▶ _Problem details_:
Copy out, from the entries below, each line that holds the string "agent".

▶ _Data excerpts_:
───

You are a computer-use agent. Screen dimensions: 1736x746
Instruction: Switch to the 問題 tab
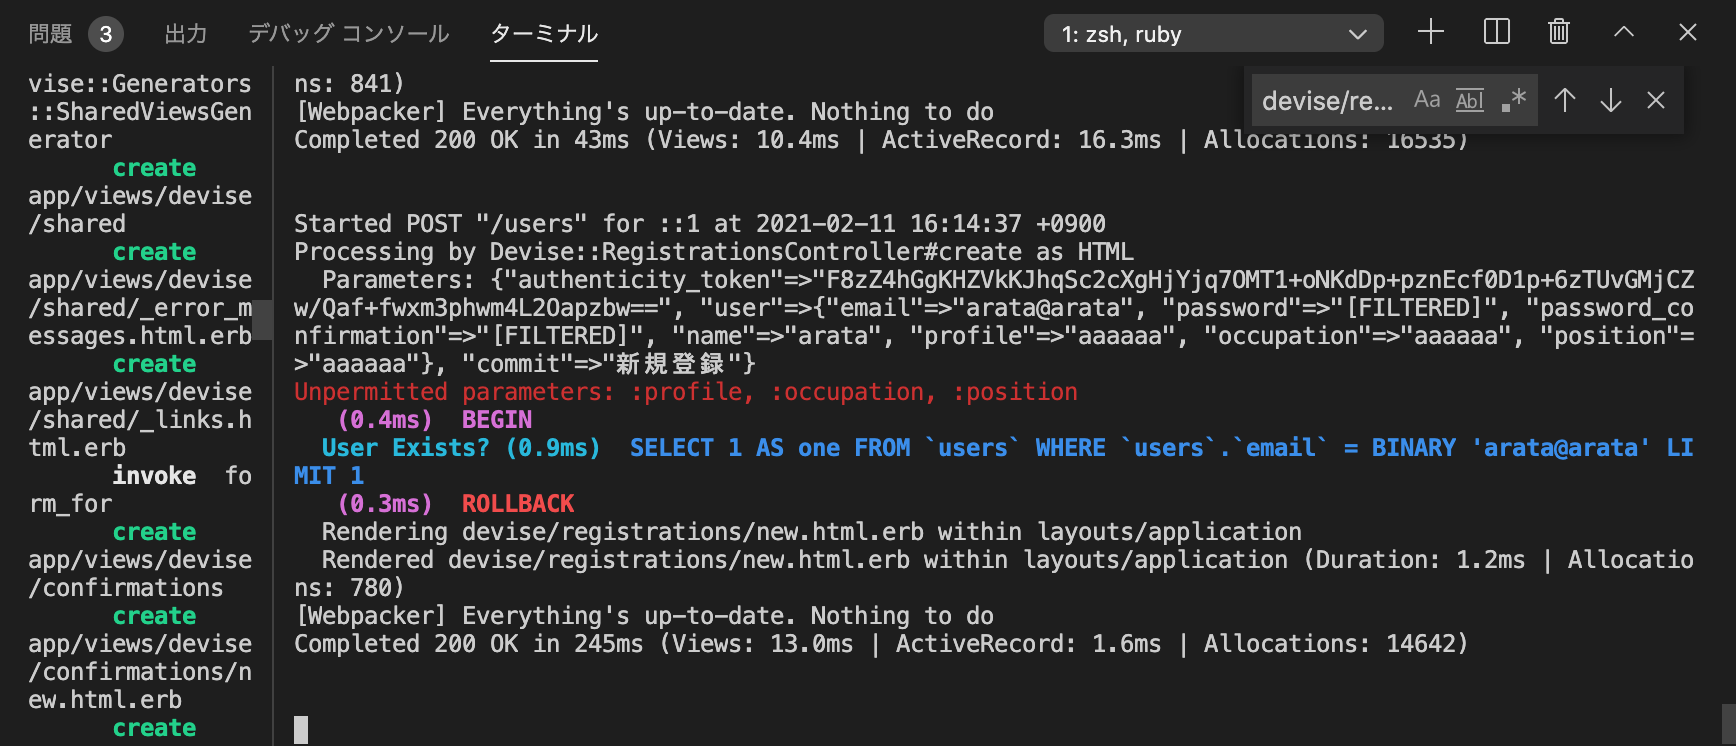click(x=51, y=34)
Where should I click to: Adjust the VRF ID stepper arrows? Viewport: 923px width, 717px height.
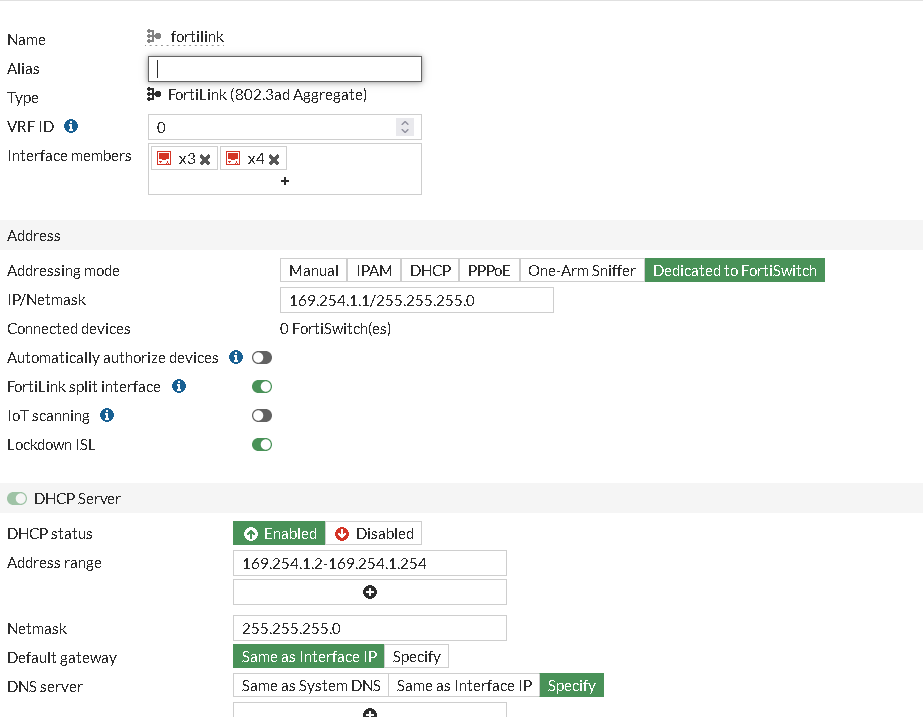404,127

───

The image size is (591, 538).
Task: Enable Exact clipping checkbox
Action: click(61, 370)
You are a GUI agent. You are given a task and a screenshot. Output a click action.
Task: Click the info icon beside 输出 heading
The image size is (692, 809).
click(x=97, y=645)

───

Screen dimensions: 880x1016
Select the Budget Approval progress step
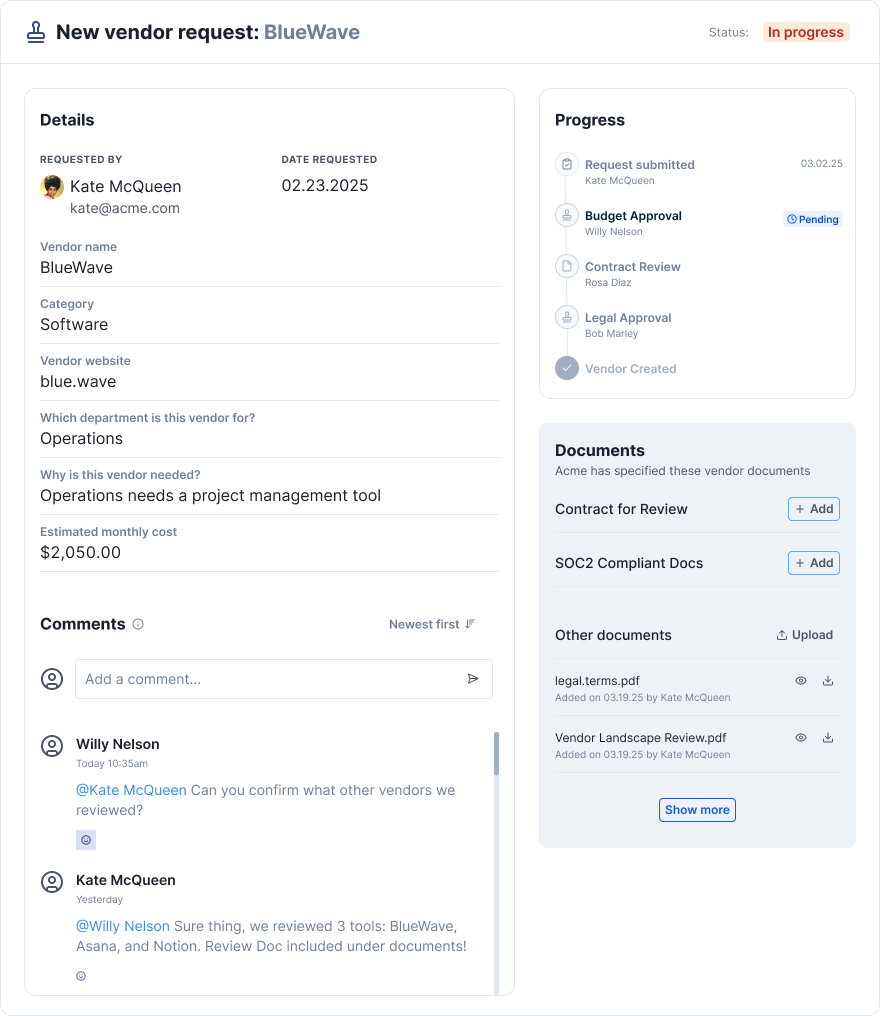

───

▶ _Solution to this problem_:
You are a computer-use agent. Screen dimensions: 1736x746
You are a GUI agent. You are given a task and a screenshot. Output a click action.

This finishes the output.